The European Commission has approved unconditionally, under the EU Merger Regulation ('EUMR'), the proposed acquisition of Run:ai Labs Ltd (' Run:ai') by NVIDIA Corporation ('NVIDIA'). The Commission concluded that the transaction would raise no competition concerns in the European Economic Area ('EEA').
The transaction does not reach the notification thresholds set out in the EUMR as Run:ai's current revenues are negligible. It was notified in Italy, as required by the Italian Competition Act, upon request by the national competition authority, which used its "call-in" powers. Such powers enable the Italian authority to review transactions not meeting the relevant national turnover thresholds where it finds that a transaction may pose concrete risks for competition and the other conditions laid down in the Italian Competition Act are met. Italy submitted a referral request to the Commission pursuant to Article 22(1) of the EUMR. This provision allows Member States to request the Commission to examine a merger that does not have an EU dimension but affects trade within the Single Market and threatens to significantly affect competition within the territory of the Member State(s) making the request. On 31 October 2024 , the Commission's accepted Italy's request and the transaction was notified to the Commission on 15 November 2024.
The Commission's investigation
NVIDIA designs and supplies Graphic Processing Units ('GPUs'), a type of semiconductor for datacentre applications. Run:ai supplies GPU orchestration software allowing corporate customers to schedule, manage and optimise their artificial intelligence compute infrastructure, whether on premises, in the cloud or in hybrid environments.
The Commission investigated the impact of the transaction on the markets for the supply of (i) discrete GPUs for use in datacentres; and (ii) GPU orchestration software.
The activities of NVIDIA and Run:ai do not overlap, but GPUs and GPU orchestration software must be compatible. The Commission assessed whether, post-transaction, NVIDIA would be able to hamper the compatibility between its GPUs and the GPU orchestration software of Run:ai's competitors, and the compatibility between Run:ai's software and the GPUs of NVIDIA's competitors.
Based on its market investigation, the Commission found that:
- NVIDIA likely holds a dominant position in the global market for discrete GPUs for use in datacentres. However, NVIDIA will have neither the technical ability nor the incentive to hamper the compatibility of its GPUs with competing GPU orchestration software due to the availability and widespread use of tools that ensure such compatibility, a point that has been confirmed by Run:ai's competitors.
- Run:ai does not have a significant position on the market for GPU orchestration software today. Customers will continue to have access to sufficient credible alternatives to Run:ai with similar advanced software features, as well as the possibility of building their GPU orchestration software in-house.
The Commission therefore concluded that the proposed acquisition would not raise competition concerns on any of the markets examined in the EEA or in Italy.

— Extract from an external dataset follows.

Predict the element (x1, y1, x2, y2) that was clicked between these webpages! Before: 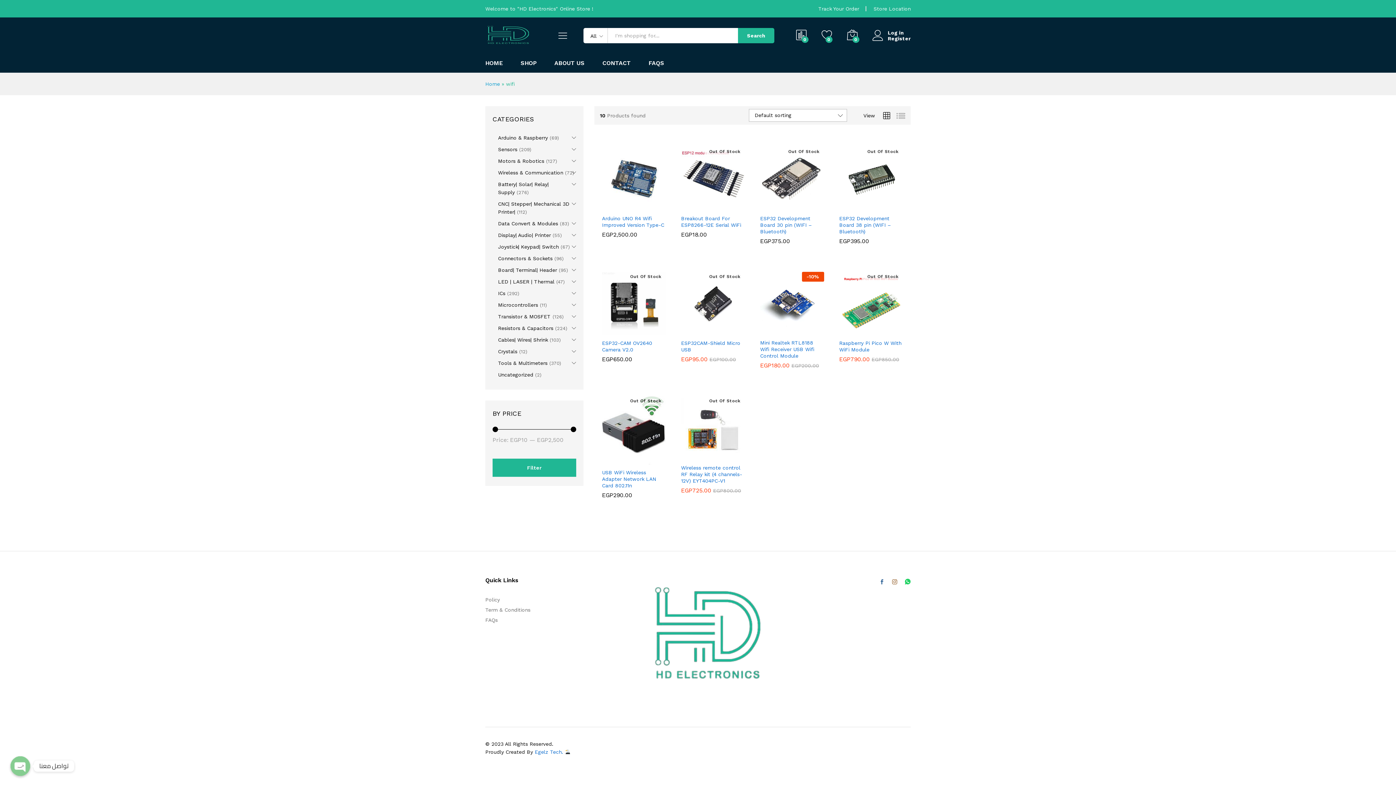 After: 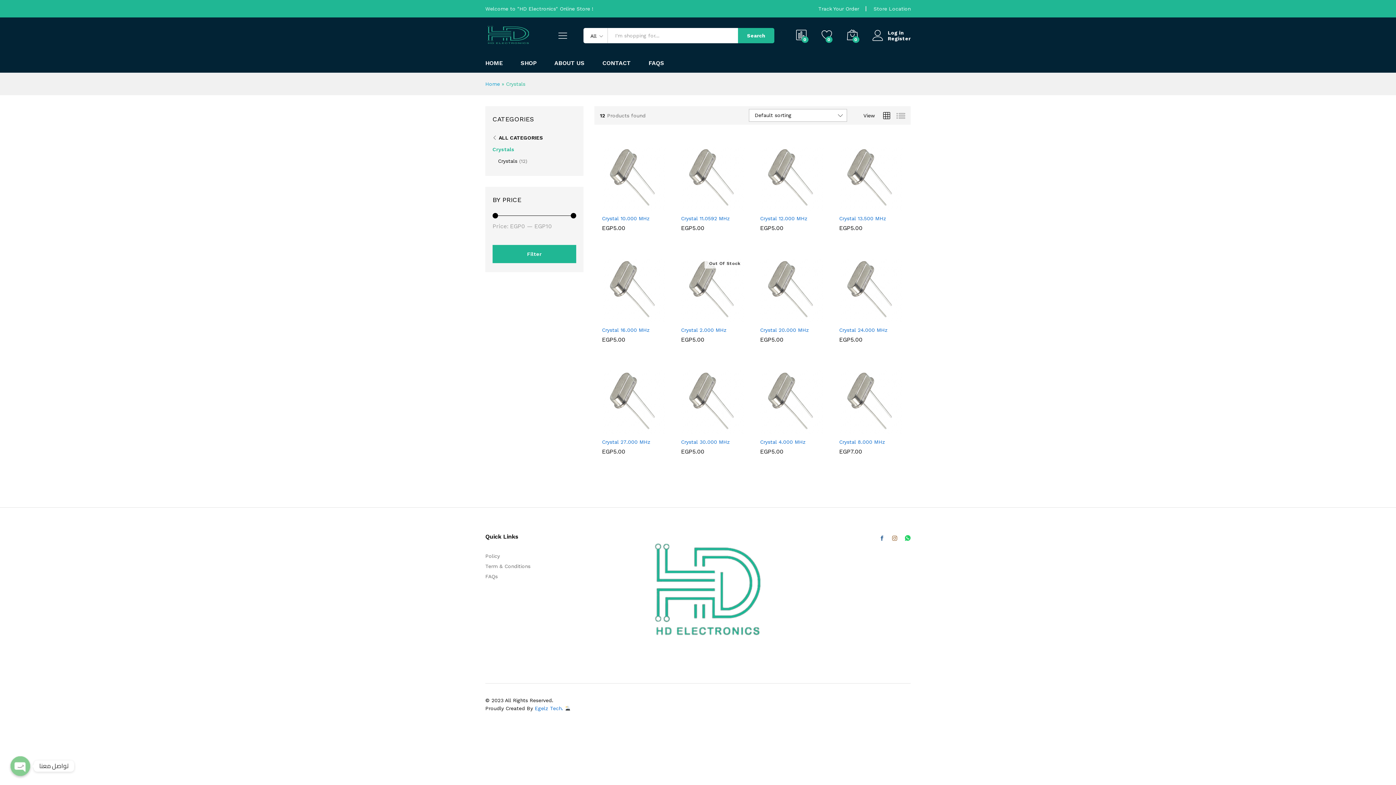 Action: bbox: (498, 348, 517, 354) label: Crystals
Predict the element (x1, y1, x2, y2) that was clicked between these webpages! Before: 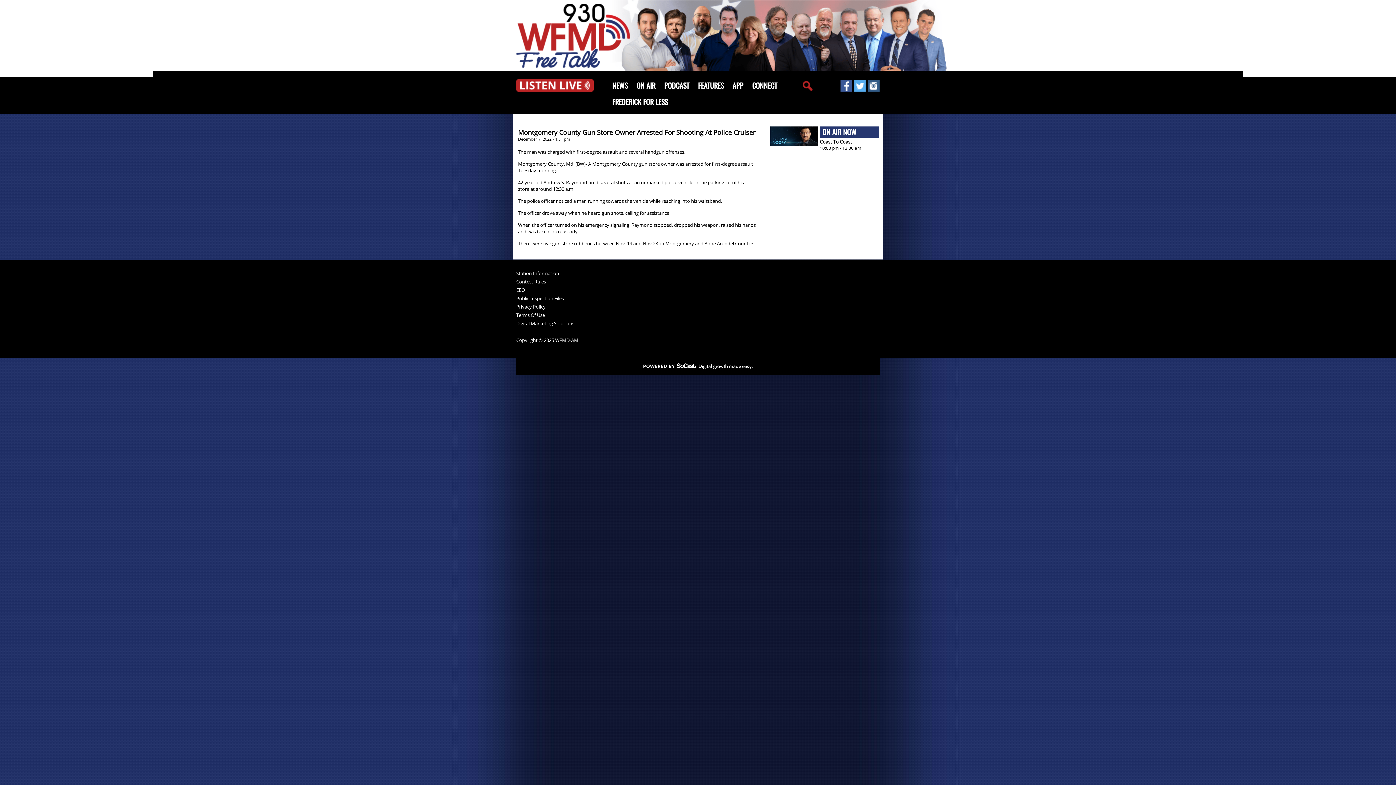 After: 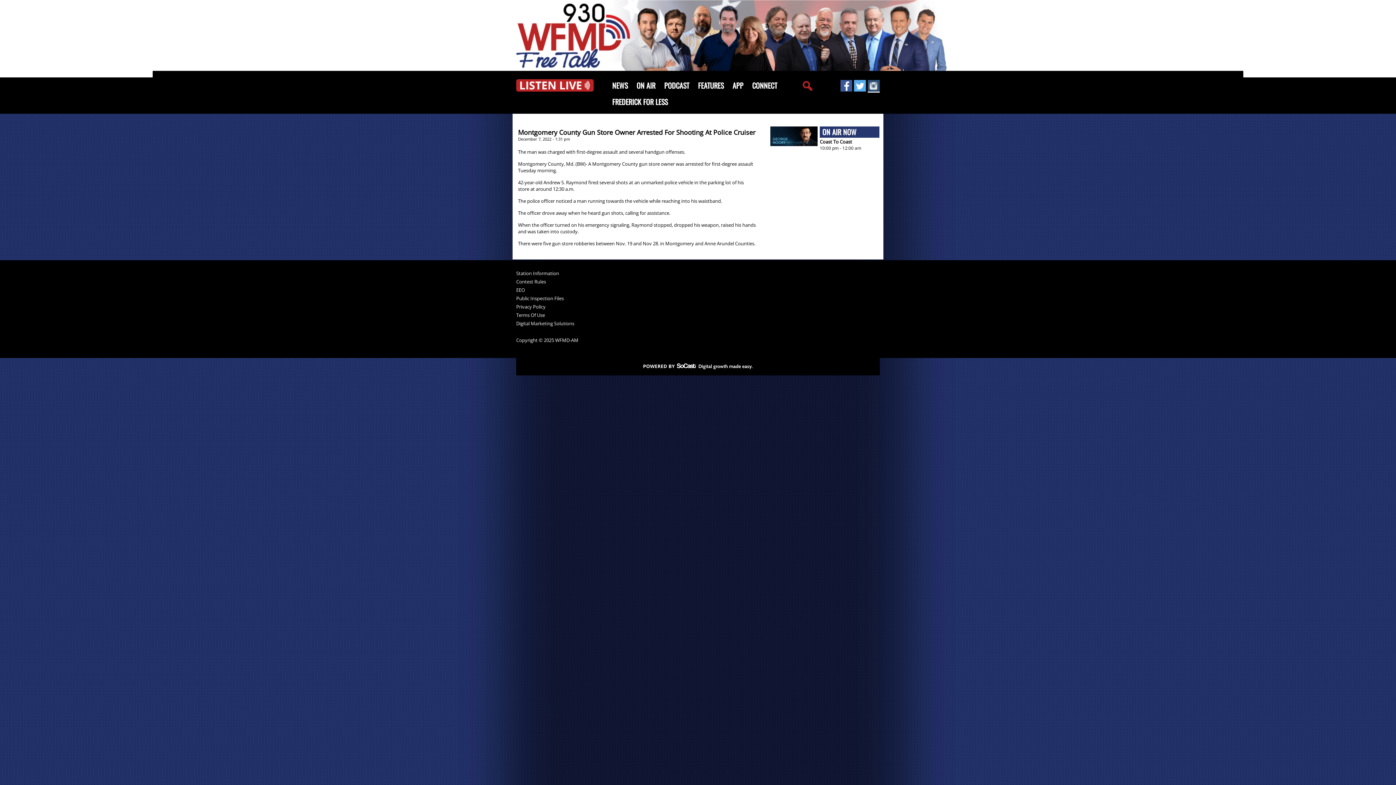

It therefore cleared the transaction unconditionally.
Companies and products
NVIDIA, headquartered in the US, designs and supplies accelerated computing platforms including GPUs for datacentres, gaming, professional visualization, and automotive applications. NVIDIA also supplies network interconnect products and solutions. NVIDIA is listed on the NASDAQ.
Run:ai, headquartered in Israel, is a private start-up company that makes GPU orchestration software that helps customers schedule workloads on clusters of GPUs for use in datacentres.
Merger control and procedure
The transaction was notified to the Commission on 15 November 2024 following a referral request pursuant to Article 22(1) of the EUMR by the Italian national competition authority on 30 September 2024, which the Commission accepted on 31 October 2024 .
The Commission has the duty to assess mergers and acquisitions involving companies with a turnover above certain thresholds (see Article 1 of the EUMR ) and to prevent concentrations that would significantly impede effective competition in the EEA or any substantial part of it.
The vast majority of notified mergers do not pose competition problems and are cleared after a routine review. From the moment a transaction is notified, the Commission generally has 25 working days to decide whether to grant approval (Phase I) or to start an in-depth investigation (Phase II).